Durumu daha iyi anlatmak için geçmişe dönük alternatif bir senaryo çizelim. Hikaye 2023 Mayıs ayında başlıyor. “RTE’nin tekrardan seçilmesiyle açılan yeni dönemi değerlendirmek için bir araya gelen sosyalist kurumlar, halkın ağırlaşan sorunları karşısında birlikte bir mücadele cephesi kurma kararı alırlar. Ne de olsa onca sosyalist kurum içerisinden sınıf perspektfine sahip ve sahada mücadeleye istekli 7-8 tane yapı çıkmıştır. Böylelikle vakit kaybetmeksizin 2023 Haziran ayı itibariyle bu cephenin kurulma süreci kamuoyuna ilan edilir. İşçi sınıfı ve gençlik içerisinden mücadeleye istekli herkese cephenin kapısı açıktır. Bağımsız sınıf çizgisinden şaşmayacak ve sahaya inecek sosyalist güçler yazı tatil yaparak geçirecek değildir. Birçok sol kurumun katıldığı bu cephe başta büyük kentler olmak üzere ülkenin bir çok noktasında artan hayat pahalılığı ya da başka acil bir gündem (mesela Can Atalay) için güçlü bir kampanya başlatır. Şehirler afişlerle donatılır, pankartlar asılır, imza kampanyaları, paneller, basın açıklamaları, yazılamalar, yürüyüşler, mitingler, dijital propaganda… Ne gerekiyorsa yapılır ve bu kampanya azımsanmayacak şekilde etkili olur. İşçiler ve gençlerin ileri kesimleri sonbaharda da sürecek bu kampanya etrafında toplanmaya başlarlar. İşte kış aylarında yerel seçim süreci bu şekilde etkin bir mücadele arka planıyla karşılanır. Seçim çevreleri sosyalist kurumlar arasında dayanışma ve güven ilişkileri etrafında uygun şekillerde bölüşülür. Birleşik sosyalist cephe, seçimlerde kendi bağımsız çizgisini sürdürür, arka plandaki güçlü kampanyasını seçimlere de taşır ve kuşkusuz çok iyi sonuçlar elde eder. Bu iyi sonuçlar da alınan oy miktarı ile değil, kampanyanın etkisiyle, yakalanan ilişkiler, yeni girilen alanlar, iş yerleri ve mücadeleye katılan ileri unsurlarla ölçülür. Böylelikle muazzam bir başarı sağlanır. Mücadelenin büyümesi gözle görülür düzeydedir. Bu mücadele cephesi seçimin hemen ertesinde vakit kaybetmeksizin kampanyasını ve elde ettiği rüzgarı 1 Mayıs’a taşımak için kolları sıvar… Bu mücadele motoru sonraki aylar ve yıllarda da durmadan çalışmaya devam eder. Ülkede bozuk sömürü düzenine karşı kılıçlar durmadan bilenir…”

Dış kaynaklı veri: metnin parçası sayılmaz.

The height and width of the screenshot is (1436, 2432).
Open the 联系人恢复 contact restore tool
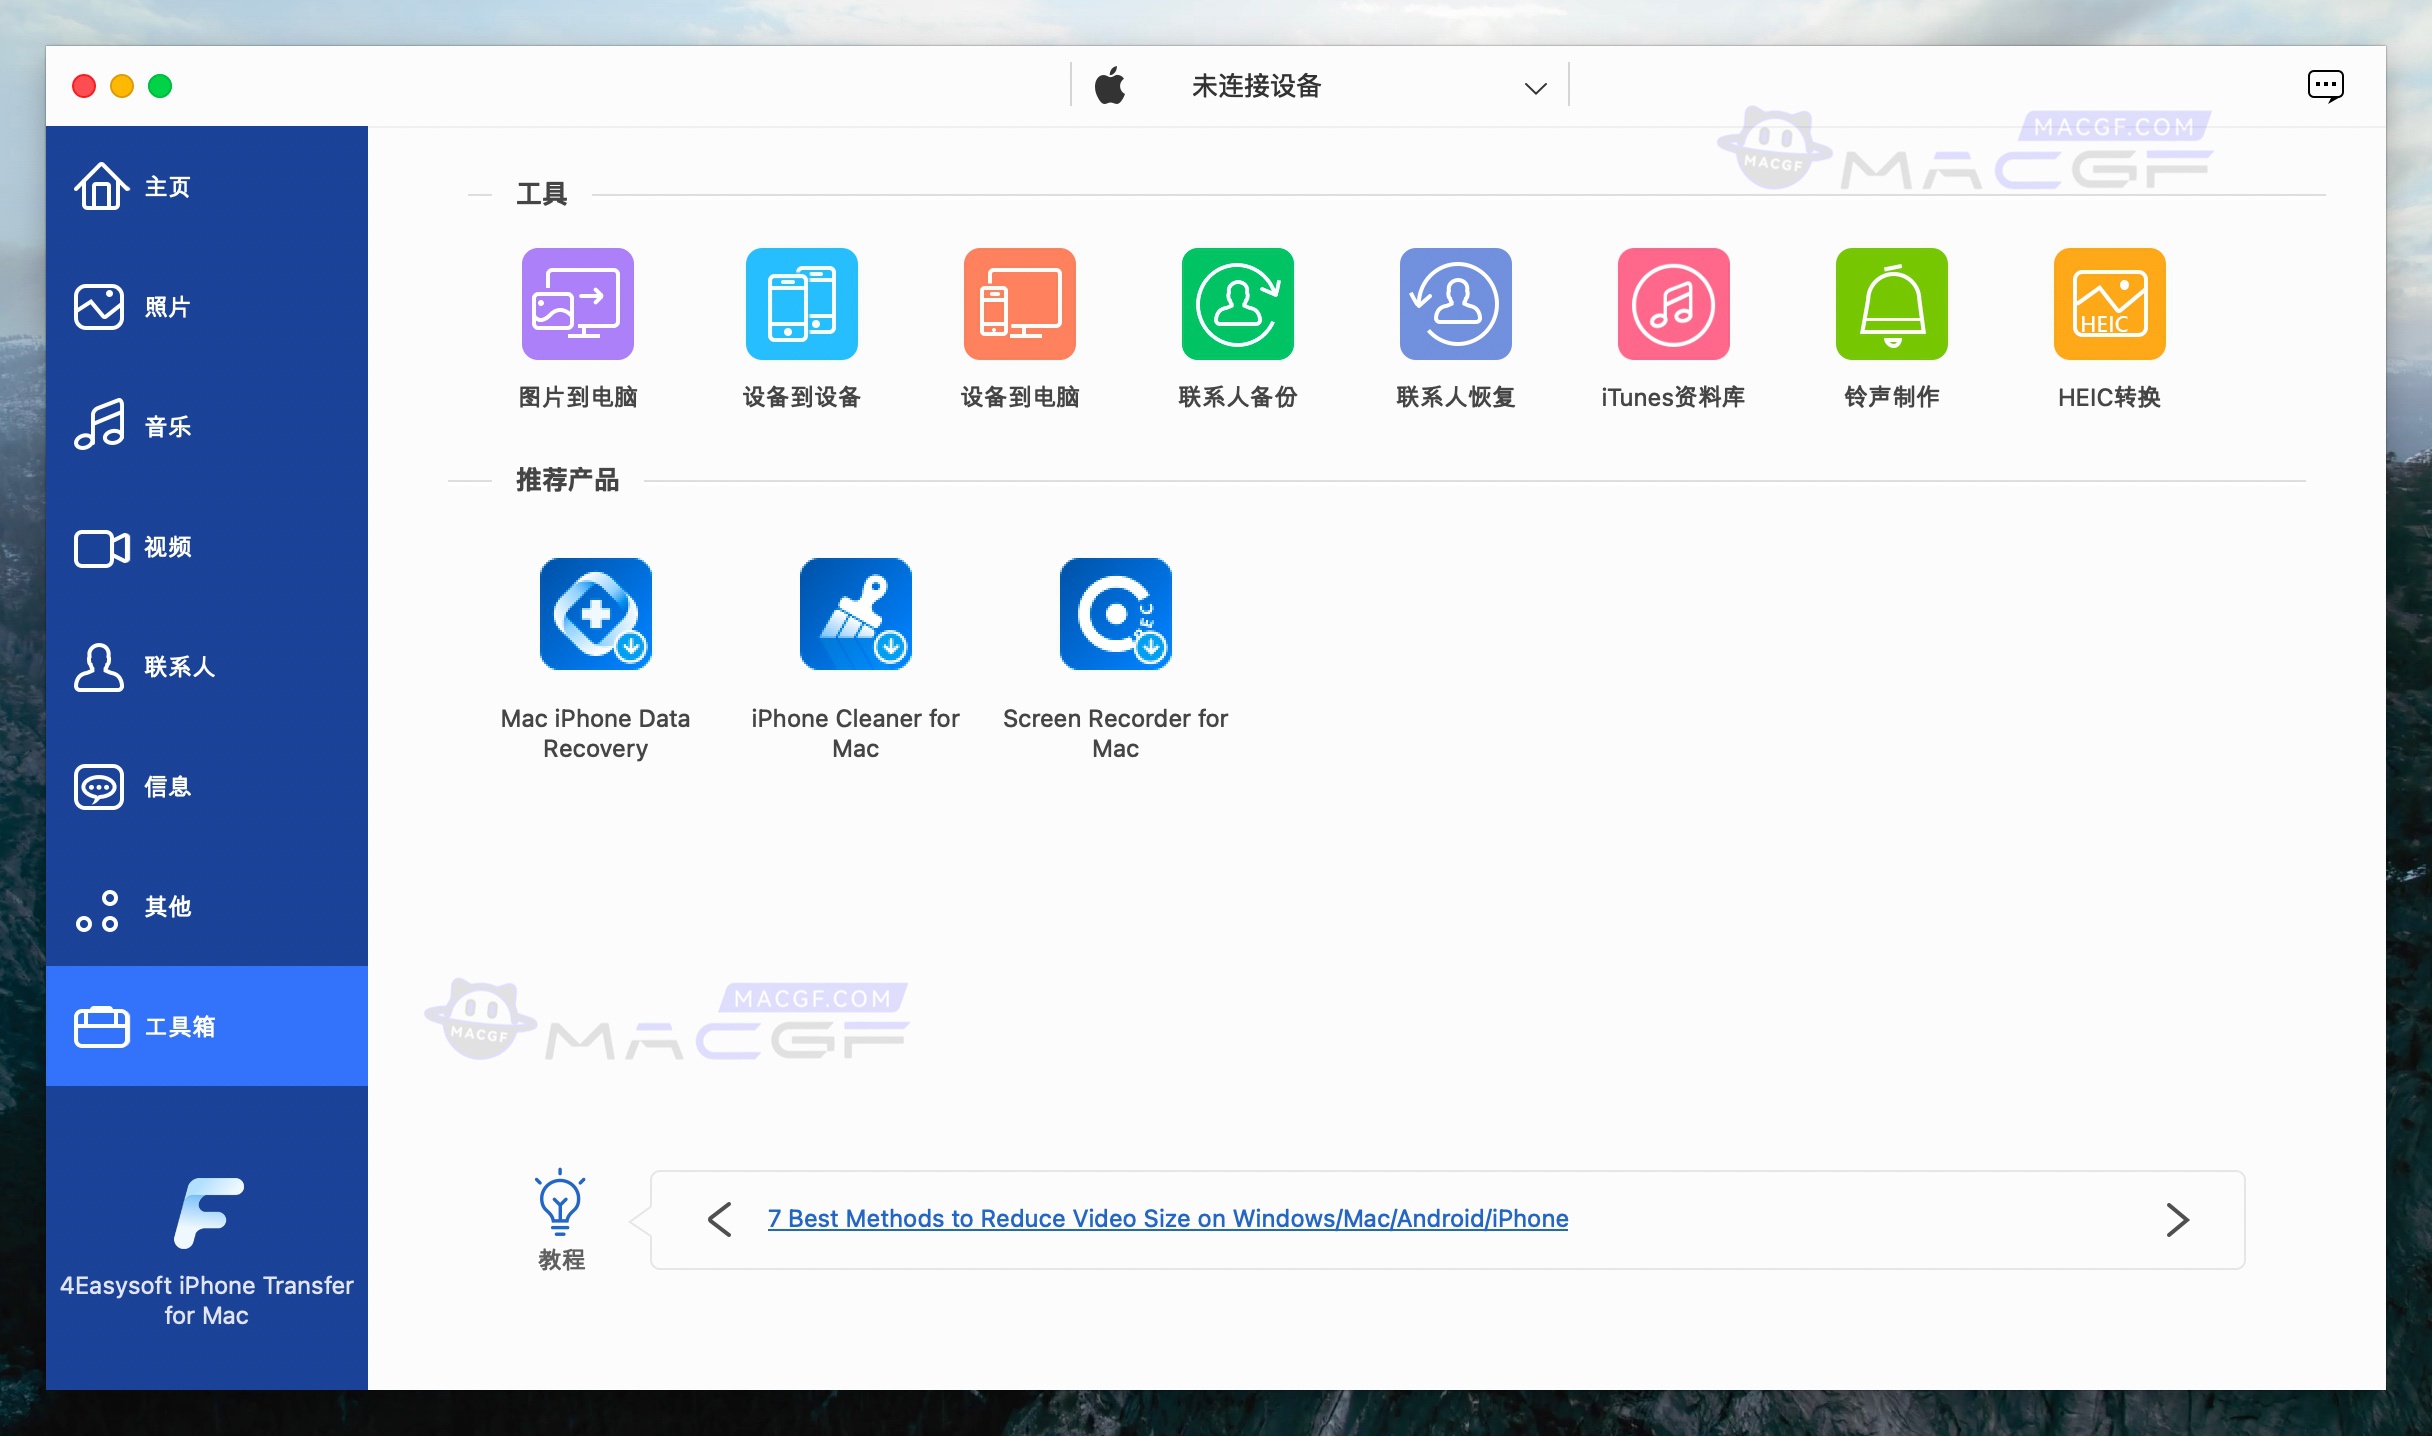point(1455,304)
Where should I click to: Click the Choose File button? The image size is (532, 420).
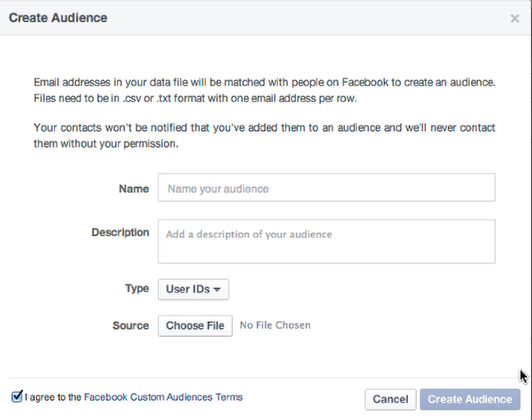(x=195, y=326)
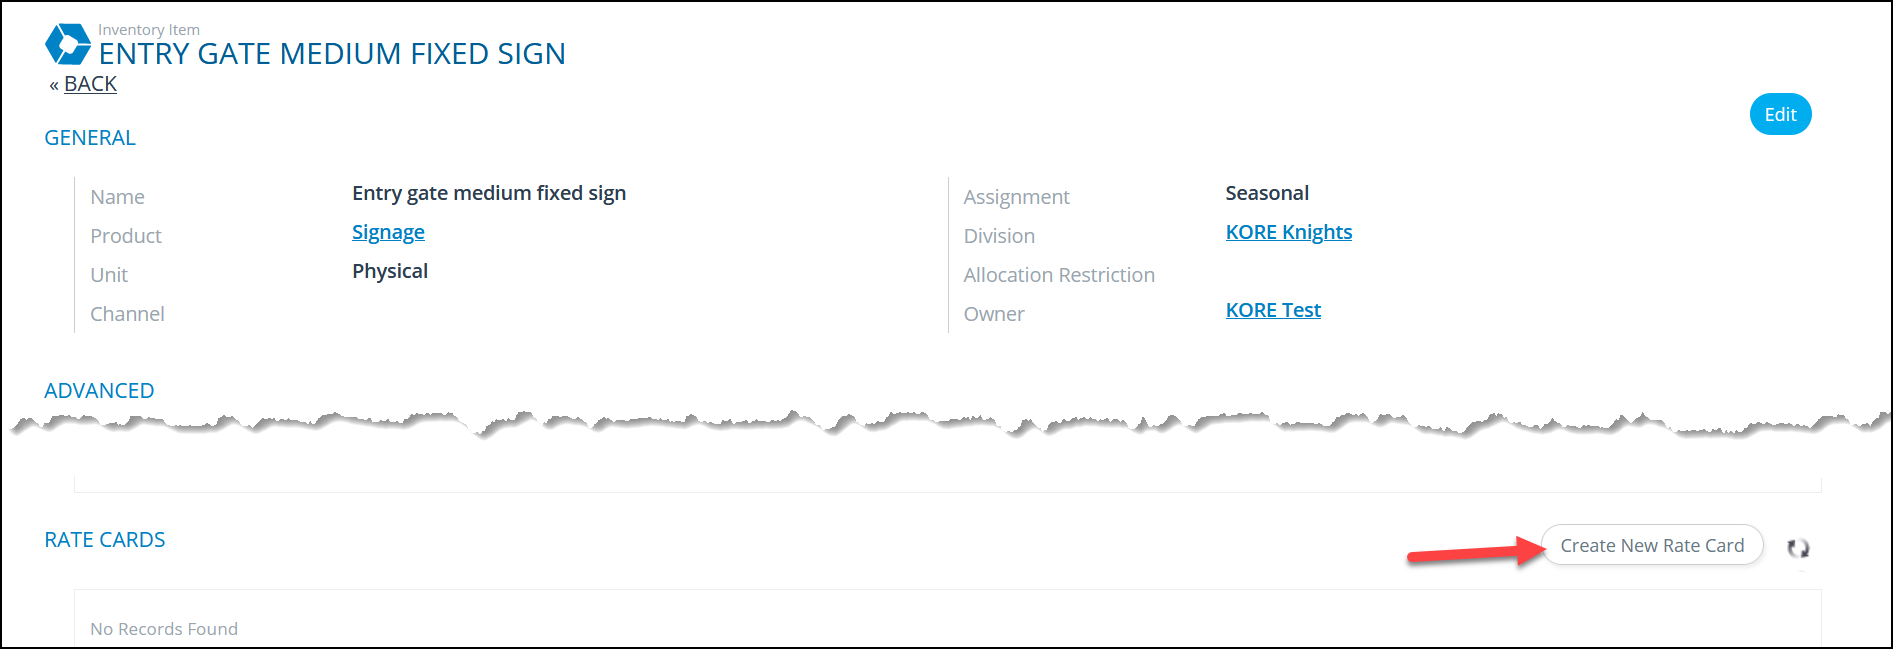Open the KORE Test owner link
Image resolution: width=1893 pixels, height=649 pixels.
point(1273,310)
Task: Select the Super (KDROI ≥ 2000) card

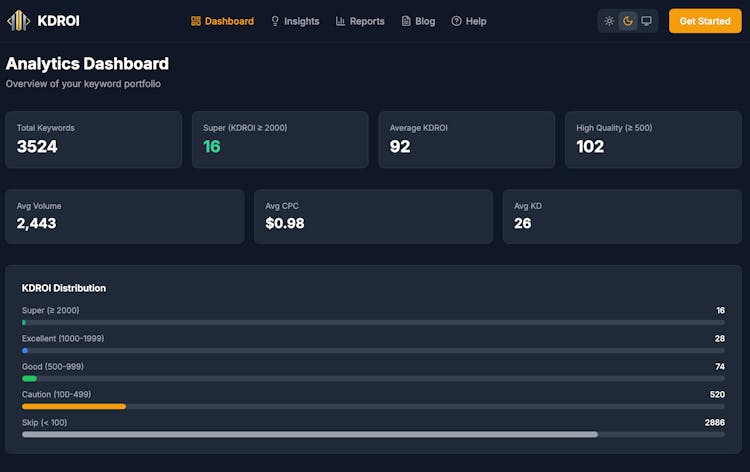Action: tap(280, 139)
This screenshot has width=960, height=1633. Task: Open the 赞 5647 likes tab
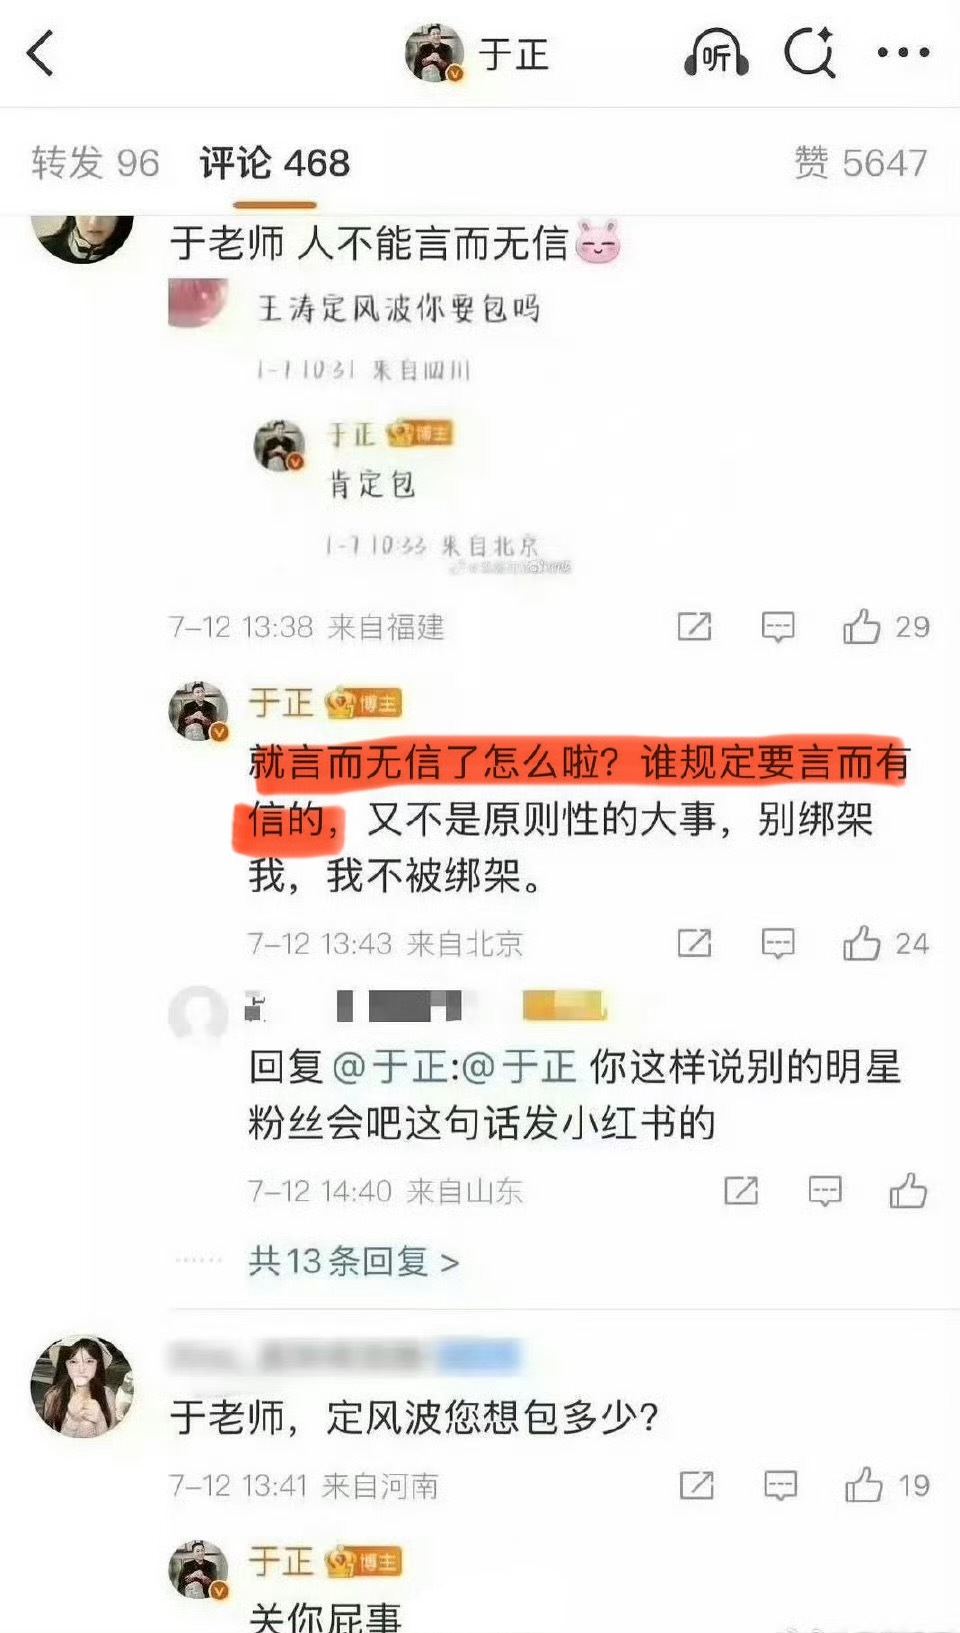[x=861, y=162]
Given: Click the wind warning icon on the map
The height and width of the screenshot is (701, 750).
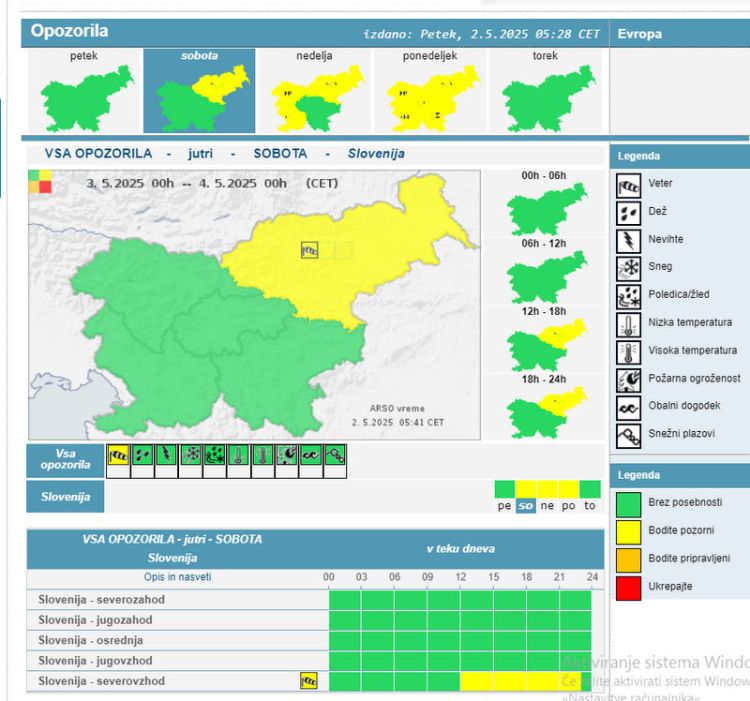Looking at the screenshot, I should point(309,250).
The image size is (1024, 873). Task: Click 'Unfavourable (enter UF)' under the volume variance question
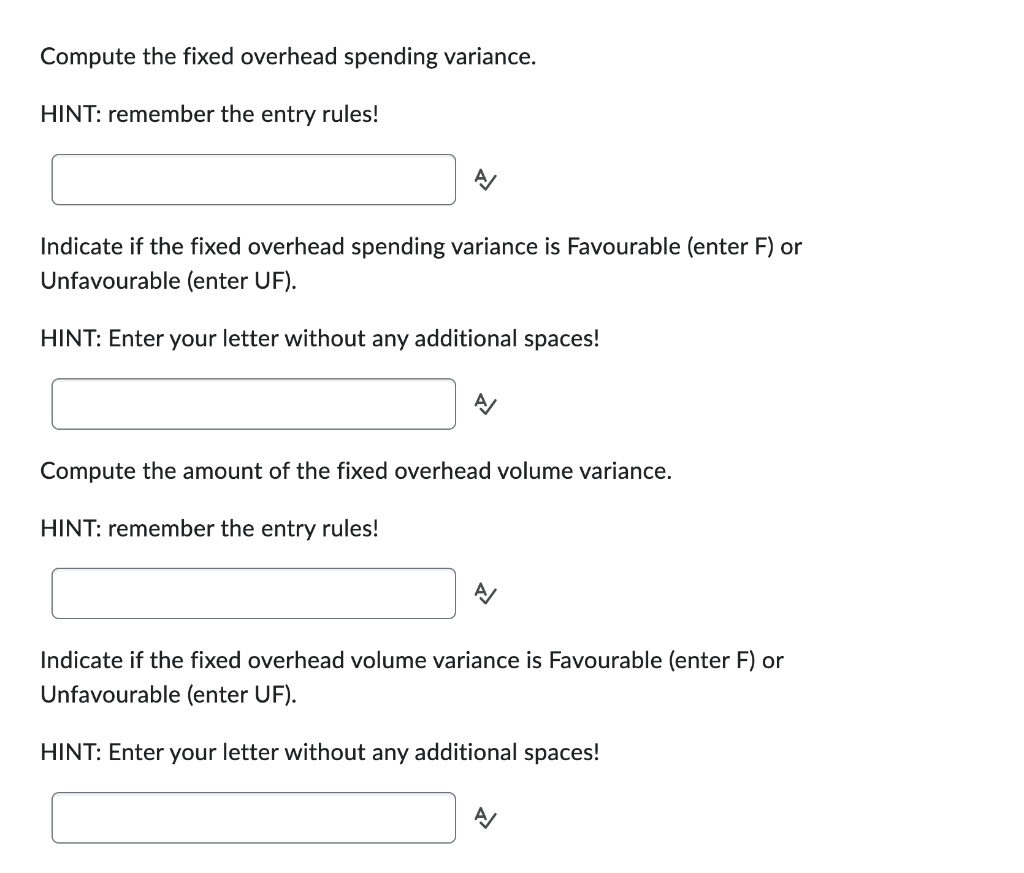click(x=168, y=695)
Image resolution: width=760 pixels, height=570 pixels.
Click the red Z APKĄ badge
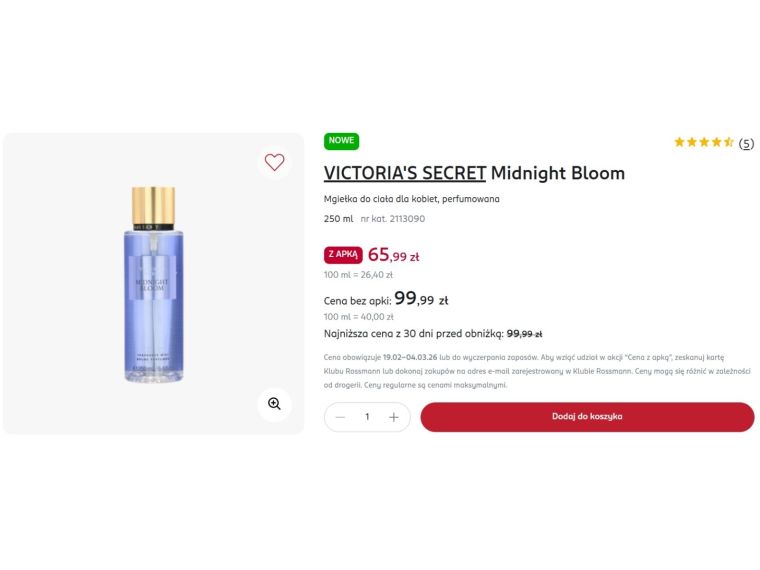tap(343, 255)
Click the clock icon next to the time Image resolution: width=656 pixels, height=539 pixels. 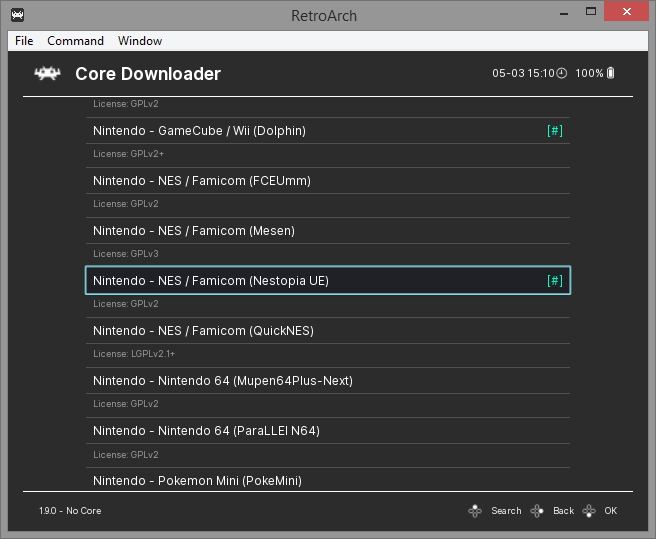point(562,73)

Bu senaryo maalesef gerçekleşmedi. Açık ki durumumuz bu değil. Ülkede emekçilerin hali ortadayken seçim sürecine gümbür gümbür örgütlenen birleşik mücadelelerle girilmedi ve seçim kampanyası bu fiili mücadele sürecinin bir uzantısı olmadı. Devrimciliğin seçimlere bakışı mücadelenin sürekliliği çerçevesinde olmalıdır. Sınıf mücadelesini ileri çeken bu birleşik mücadele süreci, seçim dönemiyle birleştirilirse sonuçlara da yansıyacaktır, ama asıl önemli olan emekçiler ve gençler arasında kalıcı mevziler elde etmektir.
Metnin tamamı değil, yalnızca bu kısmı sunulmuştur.